-- Document passage follows --
10 Jul 2013

Boston bomb suspect Dzhokhar Tsarnaev denies charges

Boston Marathon bombing suspect Dzhokhar Tsarnaev pleads not guilty to all charges in his first appearance before a court filled with blast victims.

Tsarnaev, 19, smiled crookedly – he appeared to have a jaw injury – at his sisters as he arrived in court.

He leaned toward a microphone and said “Not guilty” in a Russian accent to 30 federal charges, including using a weapon of mass destruction to kill.

He made a kissing motion toward his family as he was led out of the courtroom.

The 15 April attack with a pair of pressure-cooker bombs near the finish line of the country’s most well-known marathon killed three people and wounded more than 260.

Authorities claim Tsarnaev orchestrated the attack along with his older brother, Tamerlan Tsarnaev, who died following a shootout with police three days after the bombing.

Pair ‘killed police officer’

Authorities say the brothers of ethnic Chechen descent killed a police officer while they were on the run.

Dzhokhar Tsarnaev was arrested on 19 April when he was found hiding in a boat in a suburban backyard. He was initially charged in a hospital where he was recovering from wounds suffered in a police shootout.

Prosecutors say Tsarnaev, a Muslim, wrote about his motivations for the bombing on the walls inside the boat where he was captured. He wrote that the U.S. government was “killing our innocent civilians.”
-- Document passage concluded --
## Tasks for this exercise
1 > Reproduce the part of the Boston bombing article that opens with the words containing "The 15 April" and closes with "more than 260.".
2 > List every calendar date written in the Boston bombing article.
3 > Write the next part of the Boston bombing article, starting after its final sentence.
The dataset records that come after the Boston bombing article are separate material and have no connection to it.
-- Recorded information follows --
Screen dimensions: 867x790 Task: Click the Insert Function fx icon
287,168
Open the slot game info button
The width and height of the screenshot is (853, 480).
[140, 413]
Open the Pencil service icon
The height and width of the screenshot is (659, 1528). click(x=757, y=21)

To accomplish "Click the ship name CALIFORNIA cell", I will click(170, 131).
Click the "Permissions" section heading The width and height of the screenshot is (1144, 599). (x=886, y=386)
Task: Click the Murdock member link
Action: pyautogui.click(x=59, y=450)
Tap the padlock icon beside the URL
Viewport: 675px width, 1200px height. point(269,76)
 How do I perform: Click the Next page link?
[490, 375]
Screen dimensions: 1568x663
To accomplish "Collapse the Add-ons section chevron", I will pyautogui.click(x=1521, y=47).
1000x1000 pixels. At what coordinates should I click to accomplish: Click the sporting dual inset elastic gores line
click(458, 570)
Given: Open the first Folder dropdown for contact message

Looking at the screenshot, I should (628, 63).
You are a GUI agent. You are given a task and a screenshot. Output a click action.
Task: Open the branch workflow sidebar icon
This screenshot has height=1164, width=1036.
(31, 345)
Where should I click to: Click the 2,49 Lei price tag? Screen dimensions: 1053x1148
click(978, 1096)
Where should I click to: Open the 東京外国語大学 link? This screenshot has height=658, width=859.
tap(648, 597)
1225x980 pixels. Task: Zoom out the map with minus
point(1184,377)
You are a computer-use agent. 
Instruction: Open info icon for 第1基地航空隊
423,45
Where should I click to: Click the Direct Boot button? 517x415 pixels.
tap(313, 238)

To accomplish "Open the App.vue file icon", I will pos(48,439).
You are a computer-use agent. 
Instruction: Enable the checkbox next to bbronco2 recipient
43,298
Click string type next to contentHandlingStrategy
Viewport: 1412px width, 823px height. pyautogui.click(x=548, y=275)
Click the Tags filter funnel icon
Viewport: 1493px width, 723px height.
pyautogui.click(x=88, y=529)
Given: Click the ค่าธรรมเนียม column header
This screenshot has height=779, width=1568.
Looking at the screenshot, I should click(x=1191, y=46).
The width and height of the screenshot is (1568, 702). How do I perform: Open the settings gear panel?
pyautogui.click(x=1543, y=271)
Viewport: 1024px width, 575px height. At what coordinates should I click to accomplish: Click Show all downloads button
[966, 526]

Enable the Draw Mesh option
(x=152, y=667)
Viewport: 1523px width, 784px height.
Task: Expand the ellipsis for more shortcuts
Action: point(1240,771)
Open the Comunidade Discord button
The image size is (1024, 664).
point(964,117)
-- Recorded information concluded --
## Outputs in order
1 >
The 15 April attack with a pair of pressure-cooker bombs near the finish line of the country’s most well-known marathon killed three people and wounded more than 260.

2 >
10 Jul 2013
15 April
19 April

3 >
Tsarnaev’s two sisters were also in court on Wednesday. One of them sobbed. His parents remained in Russia.

About a dozen Tsarnaev supporters cheered as his motorcade arrived, yelling, “Justice for Jahar!” as Tsarnaev is known. One woman held a sign that said, “Free Jahar.”

Suspect’s friends in court

Lacey Buckley, 23, said she has never met Tsarnaev but came because she believes he’s innocent. “I just think so many of his rights were violated. They almost murdered an unarmed kid in a boat,” she said.

A group of Tsarnaev’s friends waited in line outside the courtroom for hours, hoping to get a seat.

Hank Alvarez, 19, called his friend calm, peaceful and apolitical.

“There was nothing sketchy about him,” said another friend, 20-year-old Shun Tsou, who added that he had not formed an opinion on Tsarnaev’s guilt or innocence.